CGHM - Conservatoire Génératif du Hors Murs
Le premier besoin de l'IA est de se construire à partir d'une plus large base de connaissance possible. Ces connaissances proviennent aujourd'hui des archives numériques. Si l'UNESCO a publié il y a vingt ans une charte de la conservation numérique, le droit et la pratique n'ont pas encore formalisé pleinement la dématérialisation et la conservation des apports et des patrimoines culturels immatériels (pourtant inscrits au Code du Patrimoine). Deux actions sont nécessaires et urgentes qui sont :
- la reconnaissance d'une catégorie d'archives "science citoyenne" pour que les archives départementales (ex. Pierresvives - archives privées puissent les prendre en compte de manière appropriée, et dans des conditions conformes au RGPD immédiates.

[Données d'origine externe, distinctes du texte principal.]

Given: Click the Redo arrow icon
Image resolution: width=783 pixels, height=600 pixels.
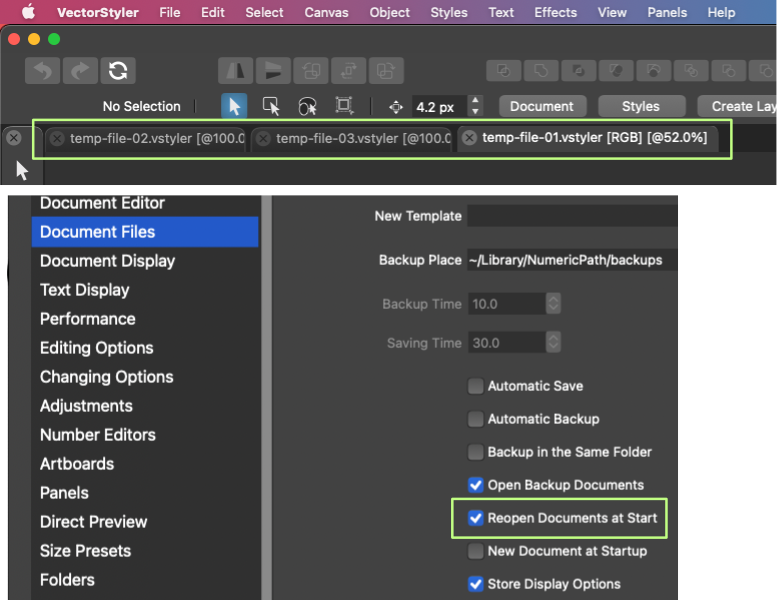Looking at the screenshot, I should [80, 71].
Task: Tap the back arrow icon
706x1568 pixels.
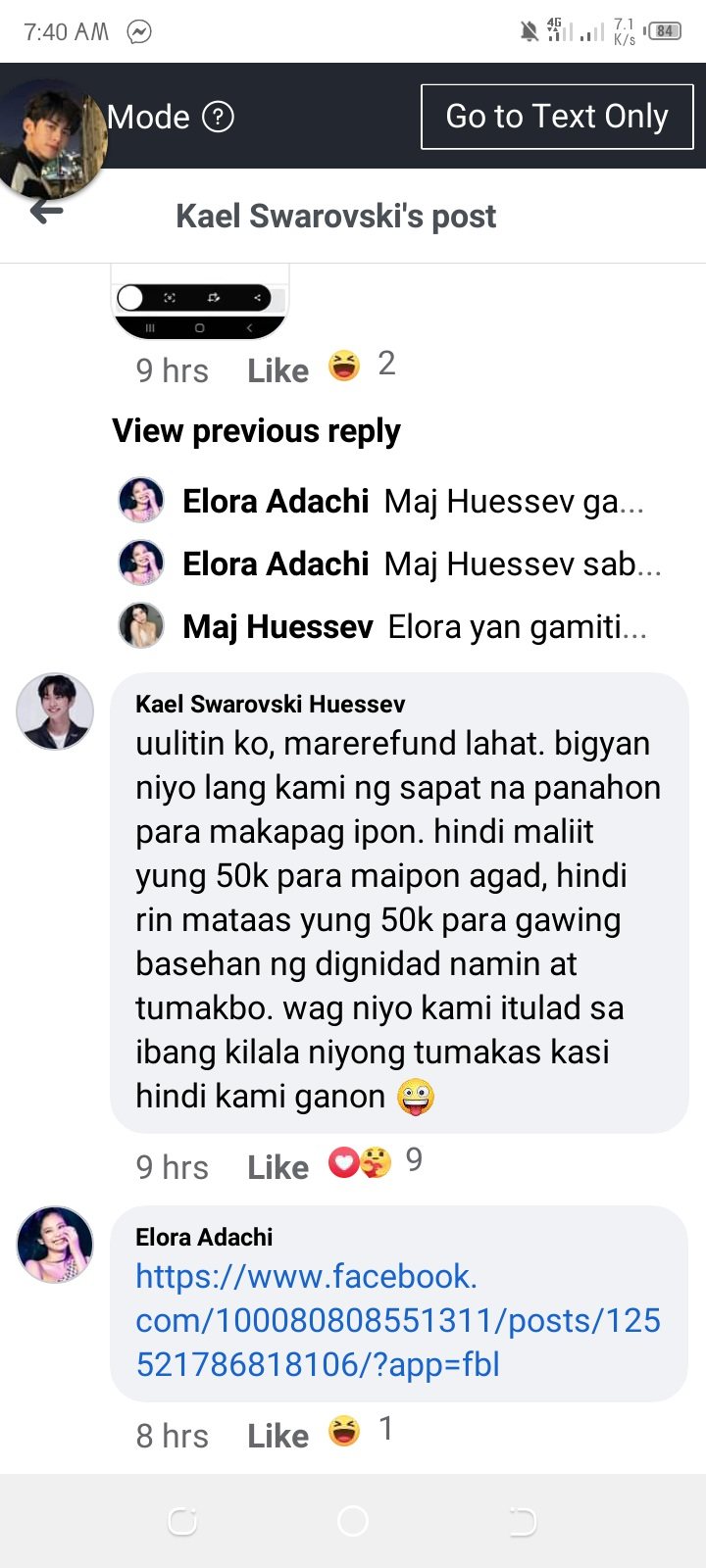Action: pyautogui.click(x=46, y=212)
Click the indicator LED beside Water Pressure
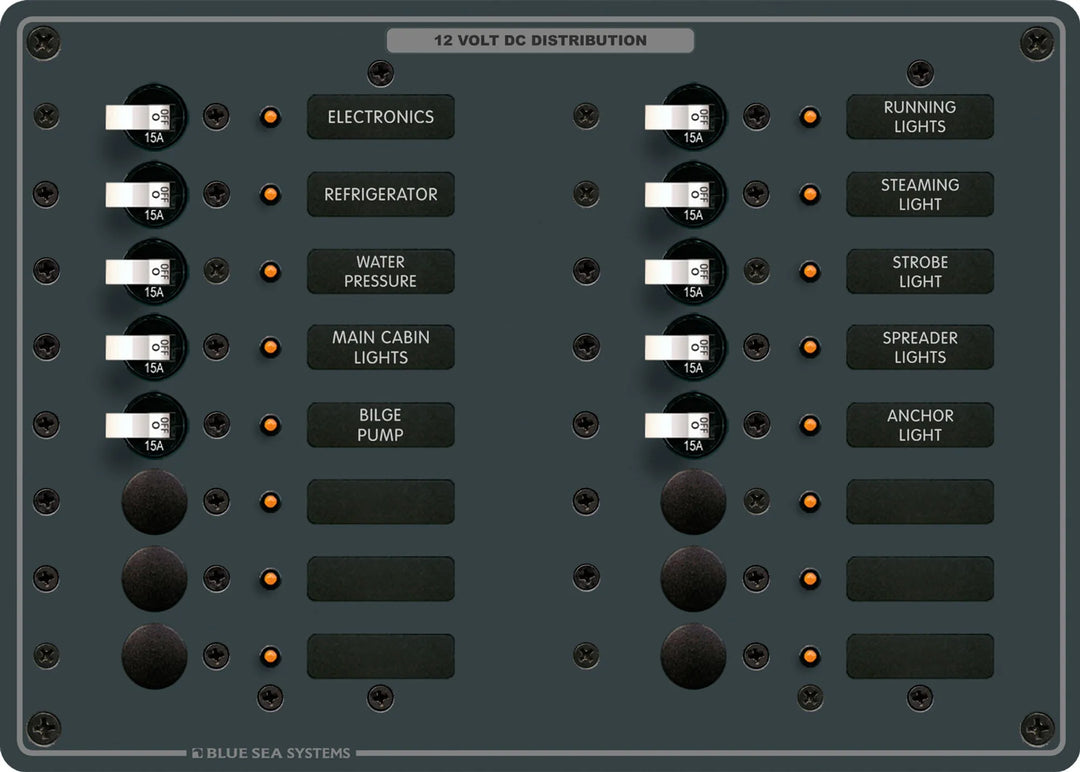The width and height of the screenshot is (1080, 772). tap(269, 271)
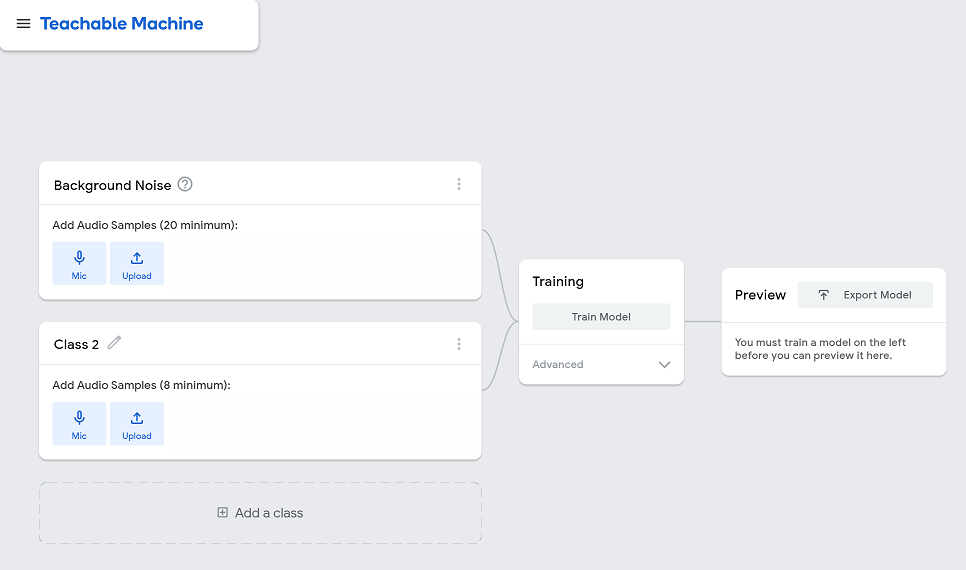Open Background Noise options menu

point(459,184)
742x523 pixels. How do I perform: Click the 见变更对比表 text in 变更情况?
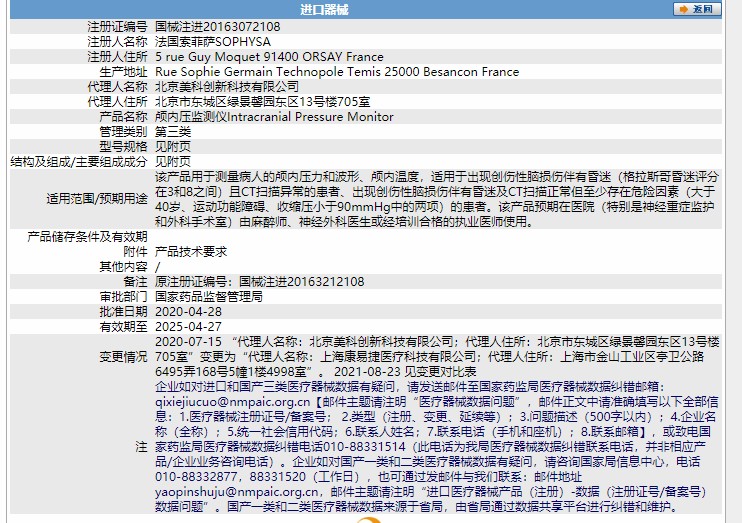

- une standardisation des modalités de dématérialisation qui en respecte la nature et (de plus en plus) le caractère hybride (traditionnel et numérique).
Par ailleurs, l'évolution des techniques va permettre d'utiliser ces archives dématérialisées dans des conditions nouvelles (par exemple l'expérience de la famille Kurzweil, chief scientist de Google. Il est nécessaire que leur utilisation dans un contexte génératif soit à la fois légalement encadré et techniquement protégé.